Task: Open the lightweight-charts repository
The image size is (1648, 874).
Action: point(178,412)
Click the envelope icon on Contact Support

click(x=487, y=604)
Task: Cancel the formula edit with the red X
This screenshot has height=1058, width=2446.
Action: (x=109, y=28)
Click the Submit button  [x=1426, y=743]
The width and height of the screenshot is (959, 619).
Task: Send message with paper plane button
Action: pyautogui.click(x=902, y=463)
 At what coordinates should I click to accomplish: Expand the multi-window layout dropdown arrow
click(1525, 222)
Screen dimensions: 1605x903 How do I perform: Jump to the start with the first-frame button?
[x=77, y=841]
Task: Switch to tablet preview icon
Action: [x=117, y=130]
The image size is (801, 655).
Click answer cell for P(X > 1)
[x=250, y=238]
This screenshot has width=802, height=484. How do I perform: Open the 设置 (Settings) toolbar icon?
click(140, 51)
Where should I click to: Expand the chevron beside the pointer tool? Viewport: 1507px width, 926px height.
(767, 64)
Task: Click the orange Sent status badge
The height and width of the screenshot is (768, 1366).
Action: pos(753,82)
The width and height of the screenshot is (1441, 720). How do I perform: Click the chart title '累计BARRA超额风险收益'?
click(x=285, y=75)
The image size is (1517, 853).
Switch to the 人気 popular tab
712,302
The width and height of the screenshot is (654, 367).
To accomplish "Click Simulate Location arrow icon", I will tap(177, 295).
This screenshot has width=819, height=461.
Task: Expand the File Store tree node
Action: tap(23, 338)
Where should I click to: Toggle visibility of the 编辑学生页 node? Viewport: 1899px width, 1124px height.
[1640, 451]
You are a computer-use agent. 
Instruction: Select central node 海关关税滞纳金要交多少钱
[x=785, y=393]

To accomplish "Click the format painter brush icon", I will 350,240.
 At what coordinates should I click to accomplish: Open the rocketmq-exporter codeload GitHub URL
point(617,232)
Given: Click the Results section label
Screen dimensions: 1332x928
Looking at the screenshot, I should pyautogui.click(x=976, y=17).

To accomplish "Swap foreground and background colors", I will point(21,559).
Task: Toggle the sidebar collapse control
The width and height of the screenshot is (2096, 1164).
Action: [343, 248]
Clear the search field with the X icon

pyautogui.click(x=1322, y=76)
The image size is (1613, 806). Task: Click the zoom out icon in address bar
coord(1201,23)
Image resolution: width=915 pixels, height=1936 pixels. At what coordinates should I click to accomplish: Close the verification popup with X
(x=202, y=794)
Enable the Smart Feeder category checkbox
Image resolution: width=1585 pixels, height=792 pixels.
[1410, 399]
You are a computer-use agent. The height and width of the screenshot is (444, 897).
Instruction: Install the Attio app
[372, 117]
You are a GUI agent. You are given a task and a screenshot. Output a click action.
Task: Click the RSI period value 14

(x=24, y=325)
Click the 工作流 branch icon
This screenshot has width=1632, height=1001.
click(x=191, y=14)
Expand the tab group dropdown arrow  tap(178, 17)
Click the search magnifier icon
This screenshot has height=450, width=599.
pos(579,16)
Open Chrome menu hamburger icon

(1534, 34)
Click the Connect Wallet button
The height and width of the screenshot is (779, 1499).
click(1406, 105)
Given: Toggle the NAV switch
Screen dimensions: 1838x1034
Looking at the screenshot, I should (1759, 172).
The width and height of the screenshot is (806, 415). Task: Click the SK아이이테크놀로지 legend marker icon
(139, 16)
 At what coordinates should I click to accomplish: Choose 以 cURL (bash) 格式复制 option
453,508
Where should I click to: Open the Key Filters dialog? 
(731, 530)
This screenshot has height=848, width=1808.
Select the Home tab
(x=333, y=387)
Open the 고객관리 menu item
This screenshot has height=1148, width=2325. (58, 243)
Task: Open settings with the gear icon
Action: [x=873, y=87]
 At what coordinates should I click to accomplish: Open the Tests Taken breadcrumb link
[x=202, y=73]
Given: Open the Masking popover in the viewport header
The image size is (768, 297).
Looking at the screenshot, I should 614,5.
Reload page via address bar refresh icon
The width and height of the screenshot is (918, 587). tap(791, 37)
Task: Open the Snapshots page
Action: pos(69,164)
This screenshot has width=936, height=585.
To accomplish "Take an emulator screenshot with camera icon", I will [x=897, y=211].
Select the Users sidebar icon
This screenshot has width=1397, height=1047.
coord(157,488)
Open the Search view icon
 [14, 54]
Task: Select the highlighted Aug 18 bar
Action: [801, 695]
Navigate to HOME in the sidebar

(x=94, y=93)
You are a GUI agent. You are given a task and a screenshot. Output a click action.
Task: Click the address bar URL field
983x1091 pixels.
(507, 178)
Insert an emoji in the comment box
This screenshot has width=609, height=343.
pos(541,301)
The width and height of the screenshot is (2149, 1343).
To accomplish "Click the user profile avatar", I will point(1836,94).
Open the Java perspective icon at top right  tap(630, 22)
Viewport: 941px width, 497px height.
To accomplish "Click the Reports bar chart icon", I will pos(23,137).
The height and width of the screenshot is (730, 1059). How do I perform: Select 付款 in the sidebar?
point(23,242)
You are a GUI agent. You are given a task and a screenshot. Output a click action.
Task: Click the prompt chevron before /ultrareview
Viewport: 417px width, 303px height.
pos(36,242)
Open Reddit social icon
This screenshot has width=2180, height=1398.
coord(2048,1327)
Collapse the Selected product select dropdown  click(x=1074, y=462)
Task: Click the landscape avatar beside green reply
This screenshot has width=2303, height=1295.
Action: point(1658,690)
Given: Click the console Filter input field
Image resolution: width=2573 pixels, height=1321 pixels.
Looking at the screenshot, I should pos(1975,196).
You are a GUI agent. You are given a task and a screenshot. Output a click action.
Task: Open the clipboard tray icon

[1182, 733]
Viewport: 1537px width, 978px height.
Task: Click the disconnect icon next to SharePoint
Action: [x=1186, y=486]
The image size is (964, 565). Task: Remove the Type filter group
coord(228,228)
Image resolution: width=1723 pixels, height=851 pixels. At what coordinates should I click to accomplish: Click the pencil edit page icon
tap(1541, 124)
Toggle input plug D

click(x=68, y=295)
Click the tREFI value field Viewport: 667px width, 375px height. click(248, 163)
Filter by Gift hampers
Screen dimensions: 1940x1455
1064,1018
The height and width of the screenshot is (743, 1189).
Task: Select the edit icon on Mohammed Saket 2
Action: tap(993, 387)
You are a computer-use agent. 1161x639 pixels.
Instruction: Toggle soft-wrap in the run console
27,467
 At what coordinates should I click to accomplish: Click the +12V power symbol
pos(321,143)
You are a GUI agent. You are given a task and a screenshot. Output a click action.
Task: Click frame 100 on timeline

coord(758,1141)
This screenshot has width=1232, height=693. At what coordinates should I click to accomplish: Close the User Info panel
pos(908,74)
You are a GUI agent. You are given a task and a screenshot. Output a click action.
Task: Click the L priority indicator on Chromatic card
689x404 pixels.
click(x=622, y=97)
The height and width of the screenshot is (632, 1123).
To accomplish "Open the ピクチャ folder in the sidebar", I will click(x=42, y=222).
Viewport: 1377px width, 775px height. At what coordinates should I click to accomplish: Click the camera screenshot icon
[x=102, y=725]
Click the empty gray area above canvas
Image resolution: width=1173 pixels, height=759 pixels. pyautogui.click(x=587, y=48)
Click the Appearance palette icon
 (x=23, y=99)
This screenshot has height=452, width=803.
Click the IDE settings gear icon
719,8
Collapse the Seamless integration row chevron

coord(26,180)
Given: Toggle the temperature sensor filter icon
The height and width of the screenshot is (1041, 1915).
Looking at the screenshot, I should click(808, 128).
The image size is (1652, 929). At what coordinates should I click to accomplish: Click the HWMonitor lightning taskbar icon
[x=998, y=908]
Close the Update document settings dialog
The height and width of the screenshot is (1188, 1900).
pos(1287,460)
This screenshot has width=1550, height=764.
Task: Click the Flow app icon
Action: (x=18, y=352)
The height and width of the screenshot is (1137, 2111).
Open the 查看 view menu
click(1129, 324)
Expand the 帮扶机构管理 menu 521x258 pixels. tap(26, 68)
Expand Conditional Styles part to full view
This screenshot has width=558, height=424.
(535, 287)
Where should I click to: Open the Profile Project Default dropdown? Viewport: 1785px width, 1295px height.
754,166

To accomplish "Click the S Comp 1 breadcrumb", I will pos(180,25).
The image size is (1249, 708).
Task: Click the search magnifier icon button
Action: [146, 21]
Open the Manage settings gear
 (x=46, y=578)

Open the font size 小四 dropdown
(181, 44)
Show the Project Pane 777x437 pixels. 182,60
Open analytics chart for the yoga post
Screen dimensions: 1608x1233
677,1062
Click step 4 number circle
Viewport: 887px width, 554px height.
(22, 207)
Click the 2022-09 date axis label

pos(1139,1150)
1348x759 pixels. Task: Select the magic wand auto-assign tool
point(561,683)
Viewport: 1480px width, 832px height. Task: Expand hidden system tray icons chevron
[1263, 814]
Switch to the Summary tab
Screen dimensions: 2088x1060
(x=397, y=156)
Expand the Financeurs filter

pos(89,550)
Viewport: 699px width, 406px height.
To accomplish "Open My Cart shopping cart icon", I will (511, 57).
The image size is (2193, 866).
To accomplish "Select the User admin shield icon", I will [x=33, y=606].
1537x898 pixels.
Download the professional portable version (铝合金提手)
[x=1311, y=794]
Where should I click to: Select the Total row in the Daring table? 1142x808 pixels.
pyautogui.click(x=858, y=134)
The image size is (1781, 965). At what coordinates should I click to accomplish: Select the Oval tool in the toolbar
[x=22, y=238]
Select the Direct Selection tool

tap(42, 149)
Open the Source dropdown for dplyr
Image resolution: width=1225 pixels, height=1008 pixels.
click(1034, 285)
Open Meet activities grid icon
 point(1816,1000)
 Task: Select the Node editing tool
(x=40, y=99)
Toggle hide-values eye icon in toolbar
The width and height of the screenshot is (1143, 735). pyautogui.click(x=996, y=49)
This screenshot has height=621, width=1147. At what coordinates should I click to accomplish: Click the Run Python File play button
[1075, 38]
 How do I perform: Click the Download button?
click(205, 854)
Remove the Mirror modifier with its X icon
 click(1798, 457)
──────────────────────────────
* **TASK**
When a line of the records includes "computer", that line belongs in the answer.

* **RESPONSE**
You are a computer-use agent. 
You are a computer-use agent. The height and width of the screenshot is (444, 897).
You are a computer-use agent. 1161x639 pixels.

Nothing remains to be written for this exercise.